Our shared technology infrastructure – our networks, data centers, and the public and private cloud – decreases costs, enhances efficiency and makes all our businesses more productive. In addition, this allows us to embrace the fact that every business and merchant has its own software and also wants easy, integrated access to our products and services. We are delivering on that through the creation of a common JPMorgan Chase API (application programming interface) store that allows customers to add simple, secure payments to their software. Jamie Dimon, CEO JPMorgan
APIs give us an opportunity to break down our large programs into reusable components… That also allows us to think differently about how we want to connect with our customers… If you think about J.P. Morgan Markets, that’s a great asset we have. If a company wants to connect with us, it requires technology resources on our side and technology resources on their side to make it work. If they want to get information from us and be able to integrate that into their workflows, it’s difficult. That’s why an API strategy for us is important to simplify the way we interact with our clients.Lori Beer, Chief Information Officer for JPMorgan Chase
Source: Business Insider
$94,176 revenue in millions, 2017 (Fortune.com)
A longtime leader in banking innovation, Wells Fargo is the world’s 2nd largest bank, according to market capital. In 2014 they launched their first FinTech Innovation Lab, and soon after came their customer-centric focused Innovation Group. In 2016 we saw the launch of their open developer gateway, where they currently offer 13 public API Products, 6 for payments and 7 under the data services category.
Last year Wells Fargo announced data-sharing deals with financial aggregator Finicity, accounting software provider Xero, and Intuit. Supporting this set of diverse and varied external digital accomplishments is the API channel.
I am seeing a drive to accommodate traditional banking services in new ways through API channels. One example is our push to card API, which allows a company to send a payment using the debit card rails to their consumer’s account in near real time. For example, an insurance company can pay out a claim directly to their customer’s debit card, which happens very quickly, and in doing so, score high on customer experience. Secil Watson, head of Digital Solutions for Business at Wells Fargo
Source: Wells Fargo
“We view new technology like APIs as the next step in distribution… It’s really about getting financial services products into any digital experience so you no longer have to come to a bank site to leverage a particular functionality or complete a particular transaction.” Imran Haider, the head of Wells Fargo’s API Gateway Channel
Source: “Banking’s Open Future”, PYMNTS.com
From the same interview, another note on channels supported by the API channel: “(Haider) noted that the company is currently offering an API channel built to support many different services offered by Wells Fargo, including retail banking, wholesale businesses, home mortgages and treasury management.” PYMNTS.com
Bank of America
$93,662 revenue in millions, 2017 (Fortune.com)
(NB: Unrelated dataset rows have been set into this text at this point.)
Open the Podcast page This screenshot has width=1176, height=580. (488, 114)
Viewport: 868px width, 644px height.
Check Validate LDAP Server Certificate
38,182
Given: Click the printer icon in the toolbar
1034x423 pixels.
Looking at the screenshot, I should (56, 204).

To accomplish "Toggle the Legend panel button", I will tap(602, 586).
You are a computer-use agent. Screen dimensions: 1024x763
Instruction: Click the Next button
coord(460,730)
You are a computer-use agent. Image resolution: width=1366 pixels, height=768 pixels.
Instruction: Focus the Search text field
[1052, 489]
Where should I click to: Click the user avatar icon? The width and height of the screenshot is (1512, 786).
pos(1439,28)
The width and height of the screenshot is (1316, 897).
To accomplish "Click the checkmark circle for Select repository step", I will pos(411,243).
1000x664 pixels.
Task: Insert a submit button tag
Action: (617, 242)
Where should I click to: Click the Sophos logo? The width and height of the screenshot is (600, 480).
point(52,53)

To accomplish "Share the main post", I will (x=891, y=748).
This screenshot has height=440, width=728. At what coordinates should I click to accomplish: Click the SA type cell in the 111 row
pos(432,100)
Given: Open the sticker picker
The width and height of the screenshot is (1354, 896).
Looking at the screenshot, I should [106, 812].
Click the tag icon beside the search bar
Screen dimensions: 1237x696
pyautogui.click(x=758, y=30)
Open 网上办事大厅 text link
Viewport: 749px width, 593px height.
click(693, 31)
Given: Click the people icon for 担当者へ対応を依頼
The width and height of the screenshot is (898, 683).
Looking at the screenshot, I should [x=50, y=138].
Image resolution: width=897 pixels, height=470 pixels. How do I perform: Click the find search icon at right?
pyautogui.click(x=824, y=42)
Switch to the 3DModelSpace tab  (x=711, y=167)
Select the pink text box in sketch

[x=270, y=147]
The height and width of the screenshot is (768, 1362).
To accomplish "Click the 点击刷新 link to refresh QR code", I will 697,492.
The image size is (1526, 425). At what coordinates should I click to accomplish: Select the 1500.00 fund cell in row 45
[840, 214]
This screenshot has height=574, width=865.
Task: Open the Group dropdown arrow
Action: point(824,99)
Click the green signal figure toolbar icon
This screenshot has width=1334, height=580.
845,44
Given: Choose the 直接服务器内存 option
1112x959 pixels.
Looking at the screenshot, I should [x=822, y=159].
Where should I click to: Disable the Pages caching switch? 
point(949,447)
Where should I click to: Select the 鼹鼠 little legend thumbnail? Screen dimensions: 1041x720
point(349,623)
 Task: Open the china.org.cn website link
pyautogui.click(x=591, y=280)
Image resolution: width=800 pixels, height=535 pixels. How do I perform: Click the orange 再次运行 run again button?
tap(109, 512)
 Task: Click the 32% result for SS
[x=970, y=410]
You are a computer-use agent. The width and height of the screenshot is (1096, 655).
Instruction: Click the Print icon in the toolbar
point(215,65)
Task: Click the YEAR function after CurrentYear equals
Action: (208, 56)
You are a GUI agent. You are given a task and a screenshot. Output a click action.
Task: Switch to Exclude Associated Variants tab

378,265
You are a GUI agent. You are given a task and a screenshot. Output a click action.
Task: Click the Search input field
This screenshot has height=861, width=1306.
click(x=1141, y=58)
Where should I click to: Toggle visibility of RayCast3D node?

Bank of America boasts one of the best mobile experiences in retail banking, and their digital strategy is showing huge returns in customer engagement, with 89% growth since 2016. In the short 5-year period when the number of banking deposits made onsite were cut in half, Bank of America’s mobile users went from 6 million to 22 million (Financial Brand), and already they’re up to 23 million this year.
Last year, their innovative strategy included “digitized branches” with contactless ATMs, an enhanced, customizable mobile dashboard, and a partnership with Better Money Habits to offer a Goal-Setting Tool, and early this year they launched their API gateway (American Banker).
But the API channel runs far deeper than the digital achievements we can observe externally. Led by CTO (Now CIO) David Reilly in 2014, Bank of America went all in on the move to the “software-defined infrastructure” they sit on today, where “compute, storage (and eventually network) resources are provisioned via APIs.”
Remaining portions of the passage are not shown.